* Aim of the exercise *
The full set of entries below, restated word for word and stripped of images, is the expected result.

(Saved data entries)
────────────────────────────────────────
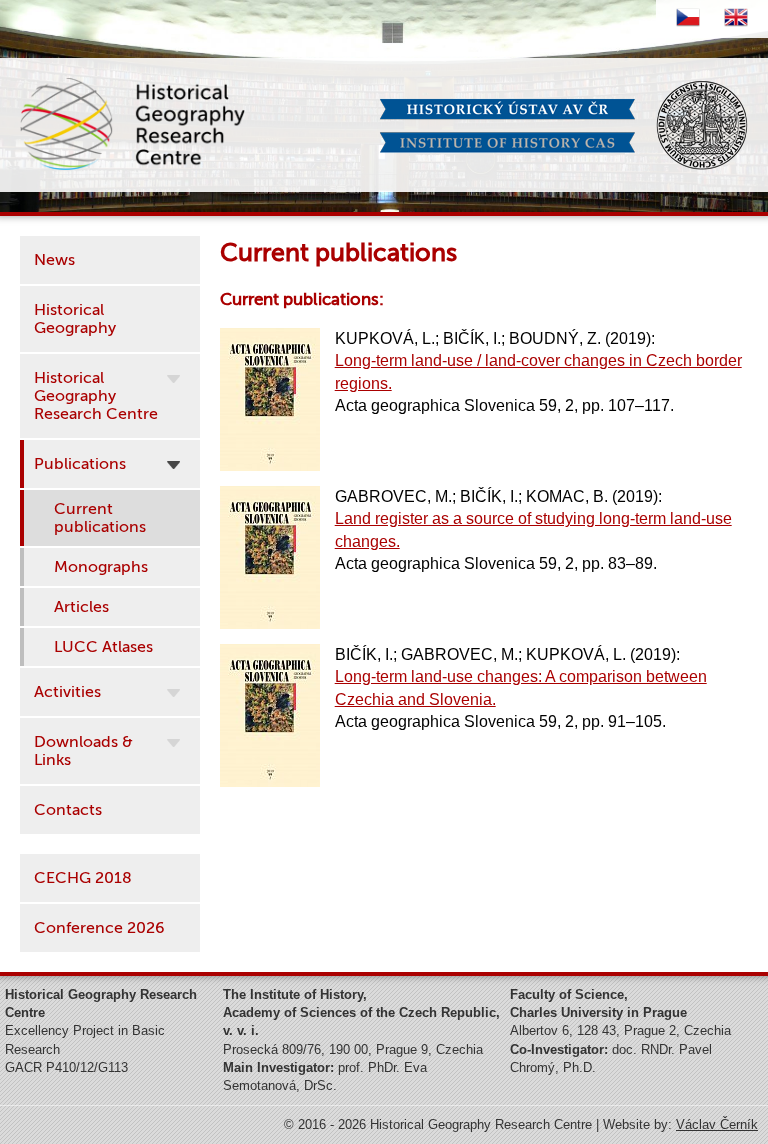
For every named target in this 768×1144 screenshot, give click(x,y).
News (54, 260)
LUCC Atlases (103, 647)
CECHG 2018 (83, 878)
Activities (67, 692)
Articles (81, 607)
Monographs (101, 567)
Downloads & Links (83, 751)
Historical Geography (75, 319)
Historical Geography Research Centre (96, 396)
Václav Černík (717, 1124)
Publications (80, 464)
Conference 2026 (99, 928)
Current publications (100, 518)
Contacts (68, 810)
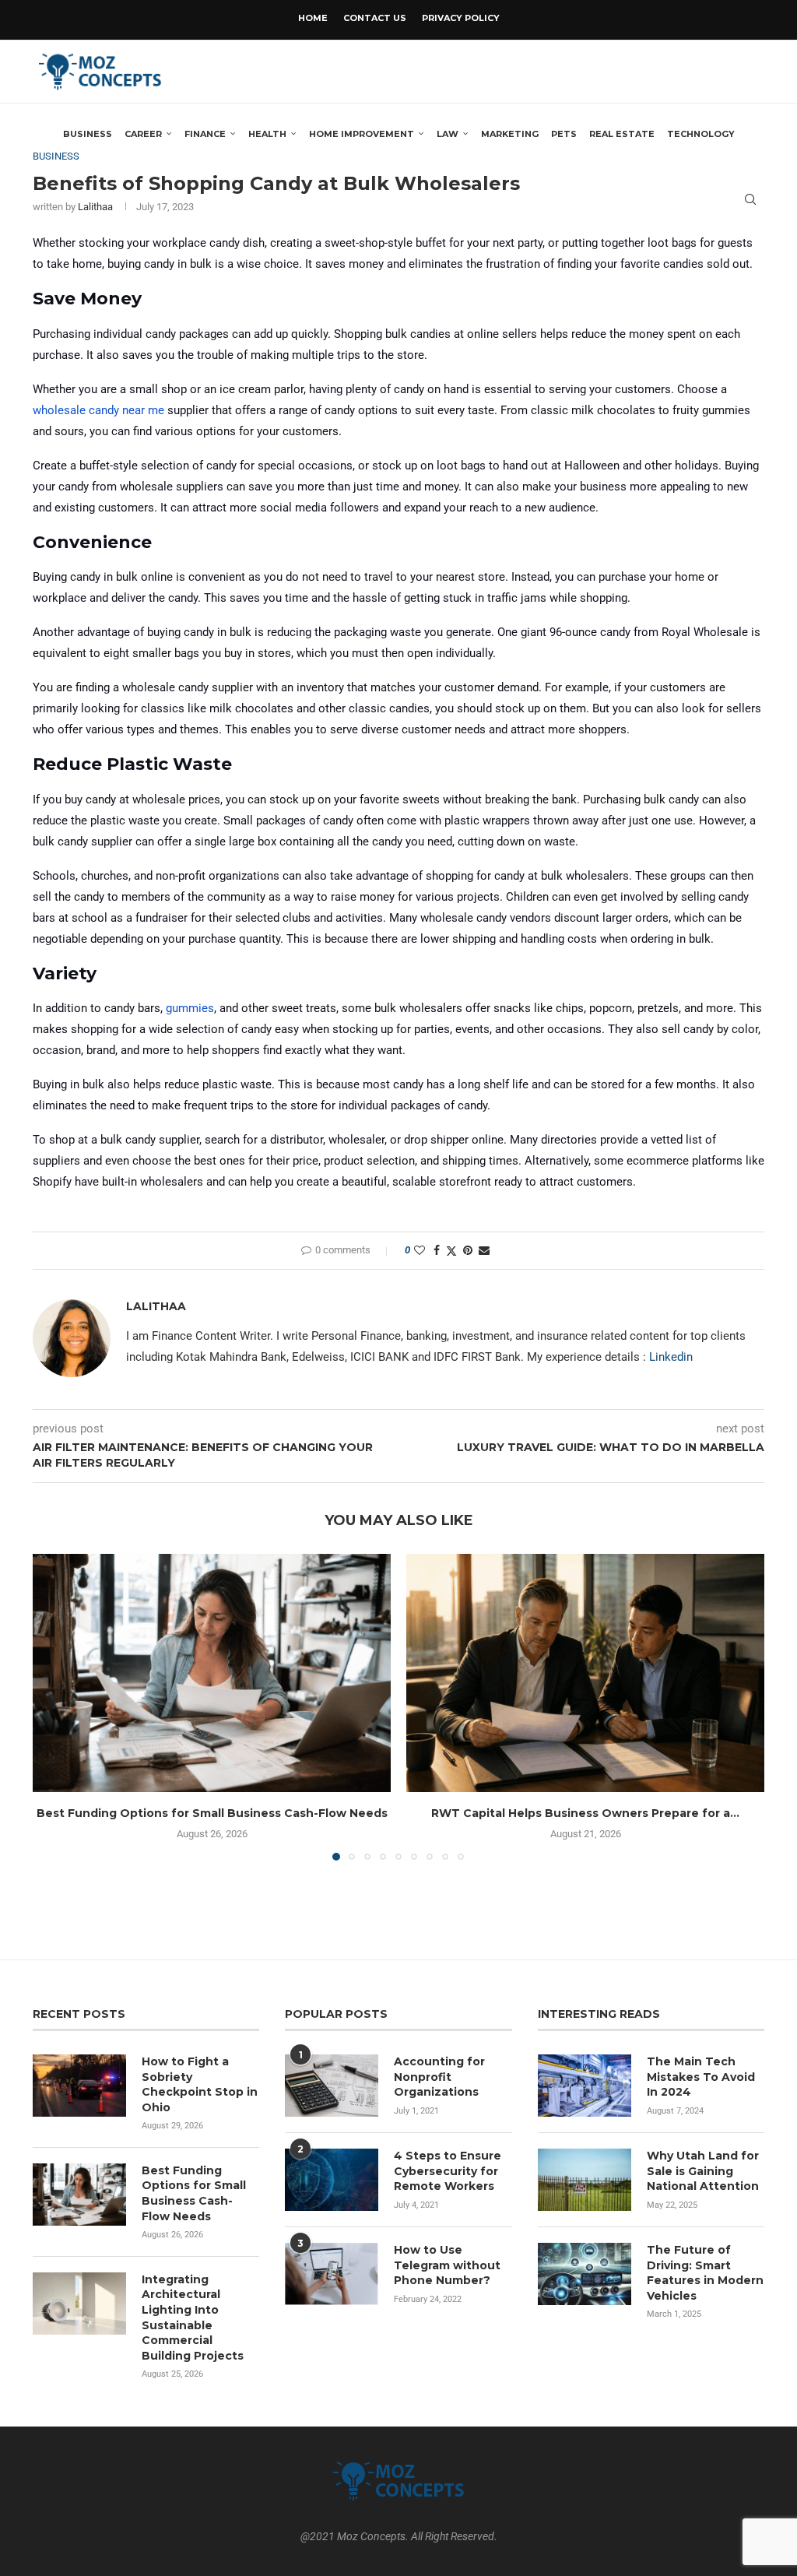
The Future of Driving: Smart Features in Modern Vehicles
────────────────────────────────────────
* Answer to this exercise *
For every named target in this 768×1144 screenshot, give click(x,y).
News (54, 260)
LUCC Atlases (103, 647)
CECHG 2018 (83, 878)
Activities (67, 692)
Articles (81, 607)
Monographs (101, 567)
Downloads & Links (83, 751)
Historical Geography (75, 319)
Historical Geography Research Centre (96, 396)
Václav Černík (717, 1124)
Publications (80, 464)
Conference 2026 (99, 928)
Current publications (100, 518)
Contacts (68, 810)
The Future of Driving: Smart Features in Modern Vehicles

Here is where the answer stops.